■ **WORK ITEM**: Will you transcribe all the entries word for word, skipping the pictures they hold?

■ **TASK INPUT**:

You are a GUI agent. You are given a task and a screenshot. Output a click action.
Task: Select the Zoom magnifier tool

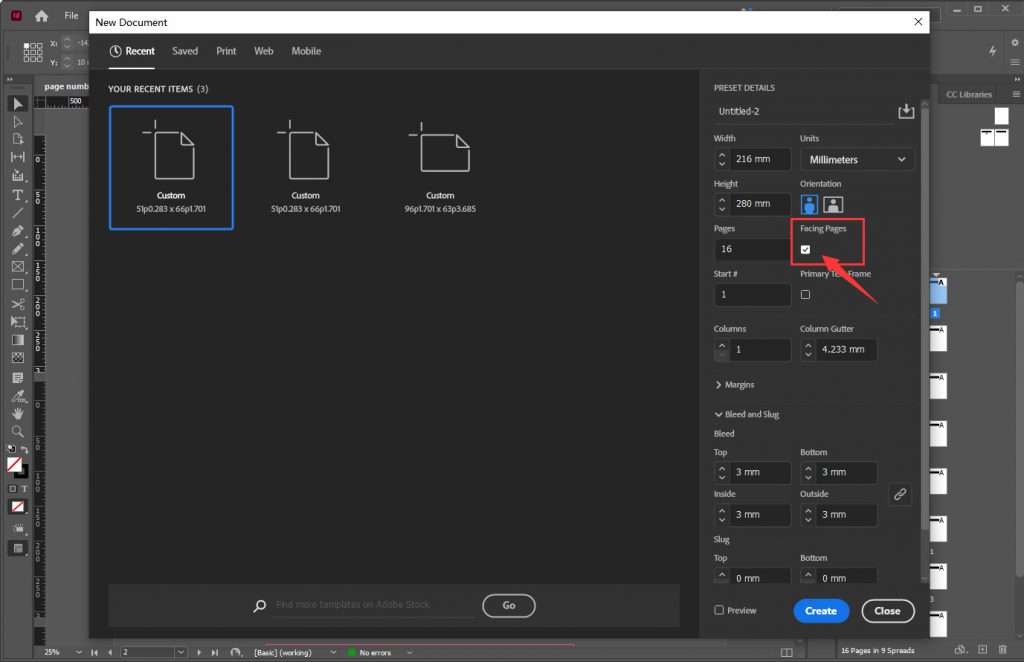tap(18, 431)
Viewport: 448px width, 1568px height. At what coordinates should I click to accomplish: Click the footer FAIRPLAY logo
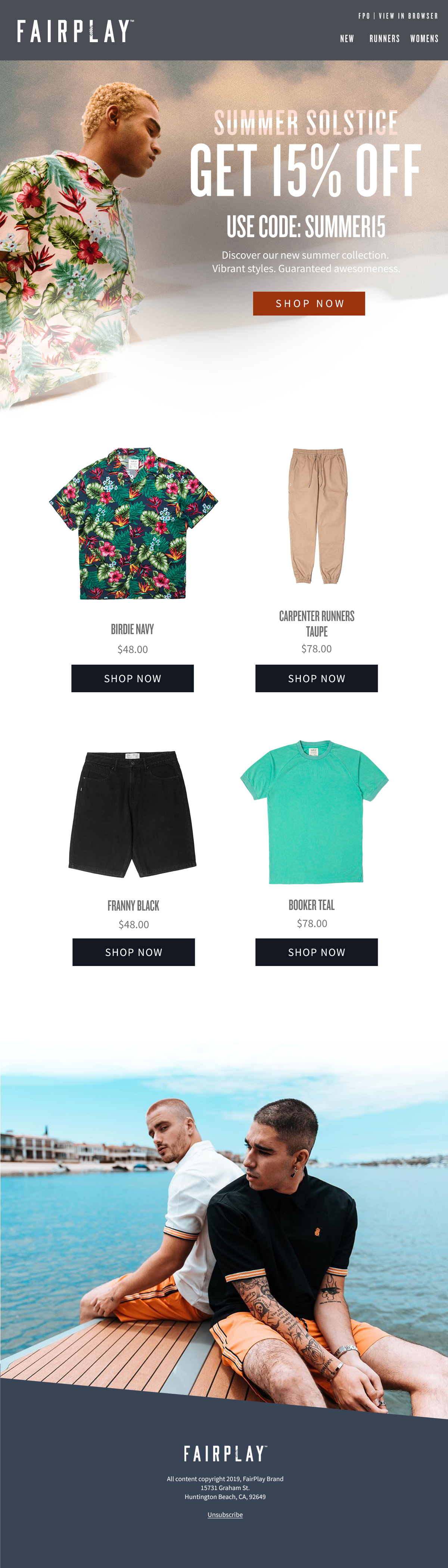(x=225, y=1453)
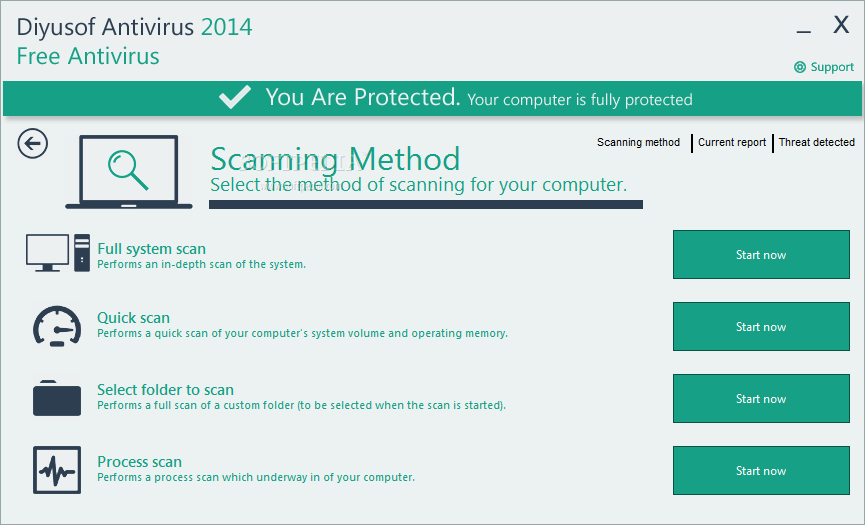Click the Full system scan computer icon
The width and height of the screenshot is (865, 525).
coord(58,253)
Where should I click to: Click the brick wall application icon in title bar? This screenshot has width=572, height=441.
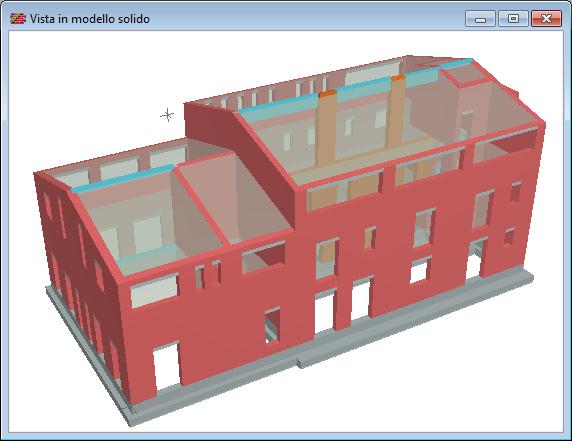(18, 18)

■ **SOLVED EXERCISE**:
You are a GUI agent. You are given a task and a screenshot. Output a click action.
Task: Select the Zoom magnifier tool

tap(18, 431)
Viewport: 448px width, 1568px height. At what coordinates should I click to accomplish: Click the footer FAIRPLAY logo
(x=225, y=1453)
Click the Full system scan computer icon
The width and height of the screenshot is (865, 525).
coord(58,253)
Where should I click to: Click the brick wall application icon in title bar? This screenshot has width=572, height=441.
(18, 18)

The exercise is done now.